* _TEXT SECTION_
This year we’re celebrating New Year’s Eve with a group of people we dearly love. That holds a reliable promise for a lot of fun and laughter. Hubby and I are really looking forward to it.
But every year, that isn’t the case. Some New Year’s Eves, we’ve chosen to spend the evening in quiet. Sometimes due to health—hard to celebrate with strep throat—sometimes because we’d recently lost a loved one—grief and parties don’t typically mix well—and sometimes because we’ve just exhausted ourselves in the season and we need to be calm and still for a while.
We’re no different than any other couple. We all have lives that impact us at a given time, and we need to respect where we are and what we need as well as what we might want.
For some, the trees are down, the gifts have been shared, we’ve been to the last social function of the season, and while we’re tired from all the hoopla, we’re also feeling a little blah because we’ve gone from lives that had propelled through frantic-speed and slowed back to normal. We’re now having a little issue with the transition.
But this rough transition is really an opportunity in disguise. It means we have the chance to seize the moment and kick the blahs out on their foolish elbow, which is where they belong. Let me backtrack a little so I’m clear…
Last year, a dear friend was shocked at the way I’d accepted having a subdued New Year’s Eve celebration. It was a quiet one. Very quiet. Frankly, I was shocked that she was shocked. Many heralded in the New Year quietly. Some were dealing with issues, some chose quiet because they preferred it, and some because they felt they had no choice.
For those who preferred it, they’re content. For those dealing with issues, they might or might not have been okay with quietly ringing the new year, but regardless, they’re coping with what life’s put in their path. We all know, the alternative is less appealing and feeling like roadkill isn’t a good mindset for starting out a new year.
Most of us consider the New Year a time for fresh starts and new beginnings—a season of hope for a future that makes us more content. This group who exercised their preference for quiet knows we all endure trials and challenges in life—no one is given a pass—and it’s just our season to endure them. Everyone has such seasons. But the awareness of that fact does help to give us the strength to endure what we must with more dignity and grace. So this group, too, is doing just fine. Looking forward to stepping into the light at the end of tunnel of trials, but doing just fine.
It is the group that feels it has “no choice” that has the least opportunity for contentment. That is, unless they develop the right attitude toward their current state and position.
That “no choice” outlook or perspective is also a choice and, if we see ourselves in that group, then we need to take steps to get ourselves out of it. We can all do something. Maybe not everything, but something, and that is the point.
If you see yourself in that no-choice group, look at your situation—the big picture—and then look for something to do that you will enjoy that will also feed your soul.
Big tip: You will never feel content if your soul is starving. Feeding your soul is the secret key to contentment.
So bearing that tip in mind, here are some prosperity ideas:
If you’re alone and don’t want to be:
- Invite a few friends or neighbors over who will be alone, too. Play board games, cards, Twister—do something together.
- If your friends are away and the neighbors are busy, then volunteer somewhere so you’re around othersdoing something worth doing. It’s fulfilling to do something kind for someone else. It makes you feel good, and that takes the sting out of otherwise being alone when you’d rather not be, and that fosters contentment for the uplifting.

* _REQUIRED WORK_
Set down the passage of the New Year's Eve post word for word, from "We’re no different" up to and including "with the transition.". The rows that come next were drawn from a source separate from the post.

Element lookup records

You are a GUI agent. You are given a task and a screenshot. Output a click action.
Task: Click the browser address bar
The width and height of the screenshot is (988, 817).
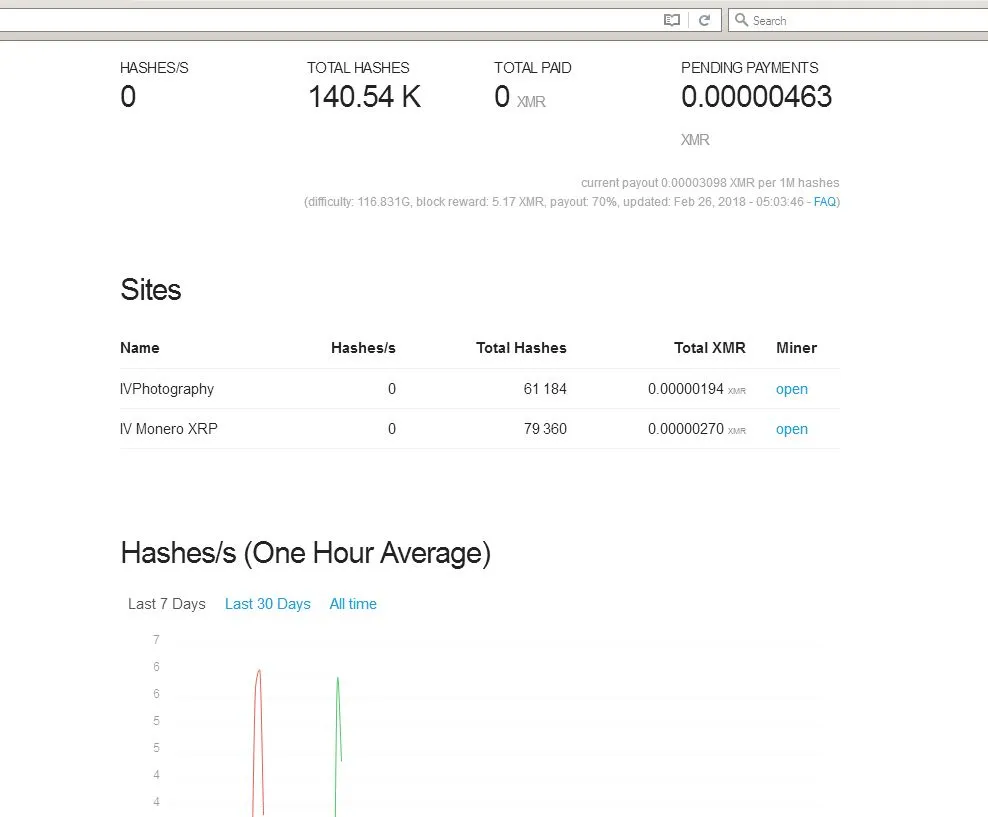328,20
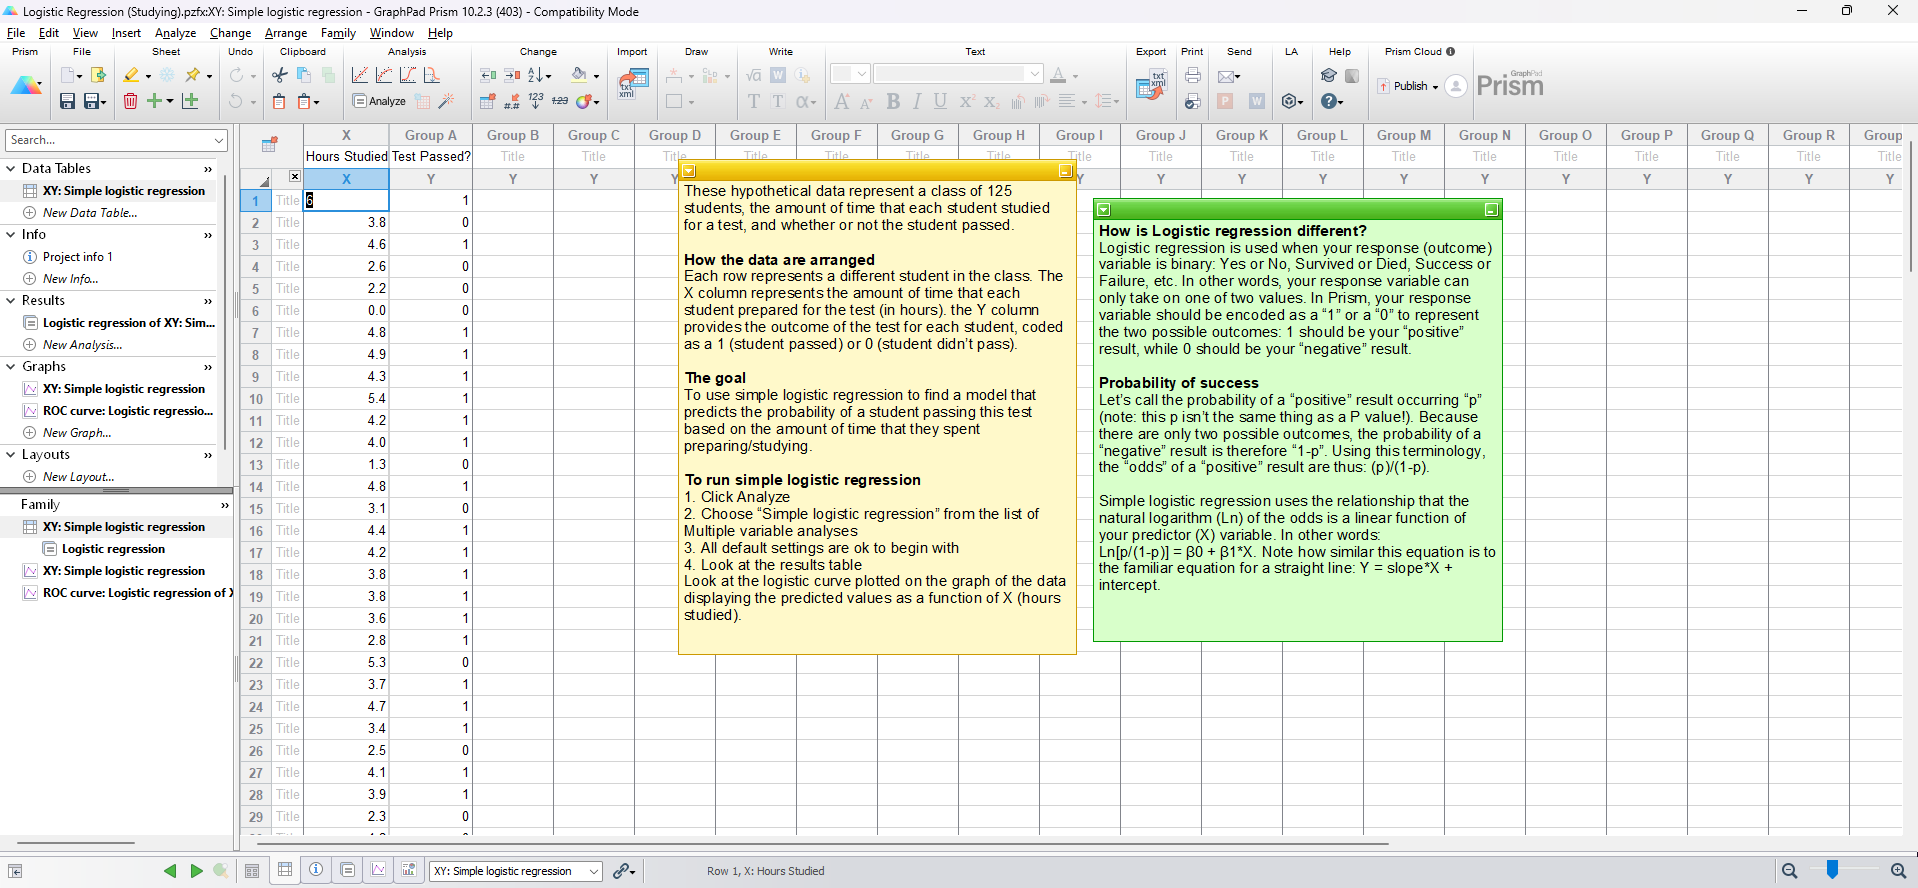This screenshot has height=888, width=1918.
Task: Minimize the green floating note
Action: click(x=1490, y=210)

* _RESPONSE TO THIS TASK_
We’re no different than any other couple. We all have lives that impact us at a given time, and we need to respect where we are and what we need as well as what we might want.
For some, the trees are down, the gifts have been shared, we’ve been to the last social function of the season, and while we’re tired from all the hoopla, we’re also feeling a little blah because we’ve gone from lives that had propelled through frantic-speed and slowed back to normal. We’re now having a little issue with the transition.